Start of Supplied records

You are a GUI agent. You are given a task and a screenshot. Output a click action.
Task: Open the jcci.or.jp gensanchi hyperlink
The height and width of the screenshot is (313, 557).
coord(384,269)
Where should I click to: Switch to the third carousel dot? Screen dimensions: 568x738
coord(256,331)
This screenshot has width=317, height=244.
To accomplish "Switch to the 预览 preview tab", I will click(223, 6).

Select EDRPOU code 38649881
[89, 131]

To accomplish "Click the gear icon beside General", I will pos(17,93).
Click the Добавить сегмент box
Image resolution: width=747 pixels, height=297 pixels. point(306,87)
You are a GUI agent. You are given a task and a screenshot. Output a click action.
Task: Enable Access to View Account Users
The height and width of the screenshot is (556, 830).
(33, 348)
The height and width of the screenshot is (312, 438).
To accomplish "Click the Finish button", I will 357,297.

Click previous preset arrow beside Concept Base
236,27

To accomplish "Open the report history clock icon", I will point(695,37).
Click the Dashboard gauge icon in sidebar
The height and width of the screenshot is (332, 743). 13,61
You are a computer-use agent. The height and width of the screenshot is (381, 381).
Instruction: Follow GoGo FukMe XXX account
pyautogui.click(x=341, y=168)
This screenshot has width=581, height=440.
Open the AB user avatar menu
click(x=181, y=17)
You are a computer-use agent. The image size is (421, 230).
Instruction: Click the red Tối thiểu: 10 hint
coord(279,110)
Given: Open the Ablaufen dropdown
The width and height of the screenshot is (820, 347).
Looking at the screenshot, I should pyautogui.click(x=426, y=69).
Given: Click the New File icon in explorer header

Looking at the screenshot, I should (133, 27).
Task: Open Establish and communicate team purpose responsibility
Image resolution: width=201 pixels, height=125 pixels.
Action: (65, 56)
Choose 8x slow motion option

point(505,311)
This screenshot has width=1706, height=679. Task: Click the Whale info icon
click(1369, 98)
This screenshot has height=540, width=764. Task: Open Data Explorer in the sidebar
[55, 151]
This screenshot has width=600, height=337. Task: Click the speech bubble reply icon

End of Supplied records

◆ **Task directions**
Each entry shown above is to be duplicated exactly.

◆ **Response to the task**
You are a GUI agent. You are given a task and a screenshot. Output a click action.
Task: Open the jcci.or.jp gensanchi hyperlink
The height and width of the screenshot is (313, 557).
coord(384,269)
Where should I click to: Switch to the third carousel dot? Screen dimensions: 568x738
coord(256,331)
This screenshot has width=317, height=244.
To accomplish "Switch to the 预览 preview tab", I will click(223, 6).

Select EDRPOU code 38649881
[89, 131]

To accomplish "Click the gear icon beside General", I will pos(17,93).
Click the Добавить сегмент box
Image resolution: width=747 pixels, height=297 pixels. point(306,87)
You are a GUI agent. You are given a task and a screenshot. Output a click action.
Task: Enable Access to View Account Users
The height and width of the screenshot is (556, 830).
(33, 348)
The height and width of the screenshot is (312, 438).
To accomplish "Click the Finish button", I will 357,297.

Click previous preset arrow beside Concept Base
236,27

To accomplish "Open the report history clock icon", I will point(695,37).
Click the Dashboard gauge icon in sidebar
The height and width of the screenshot is (332, 743). 13,61
You are a computer-use agent. The height and width of the screenshot is (381, 381).
Instruction: Follow GoGo FukMe XXX account
pyautogui.click(x=341, y=168)
This screenshot has width=581, height=440.
Open the AB user avatar menu
click(x=181, y=17)
You are a computer-use agent. The image size is (421, 230).
Instruction: Click the red Tối thiểu: 10 hint
coord(279,110)
Given: Open the Ablaufen dropdown
The width and height of the screenshot is (820, 347).
Looking at the screenshot, I should pyautogui.click(x=426, y=69).
Given: Click the New File icon in explorer header

Looking at the screenshot, I should (133, 27).
Task: Open Establish and communicate team purpose responsibility
Image resolution: width=201 pixels, height=125 pixels.
Action: (65, 56)
Choose 8x slow motion option

point(505,311)
This screenshot has width=1706, height=679. Task: Click the Whale info icon
click(1369, 98)
This screenshot has height=540, width=764. Task: Open Data Explorer in the sidebar
[55, 151]
This screenshot has width=600, height=337. Task: Click the speech bubble reply icon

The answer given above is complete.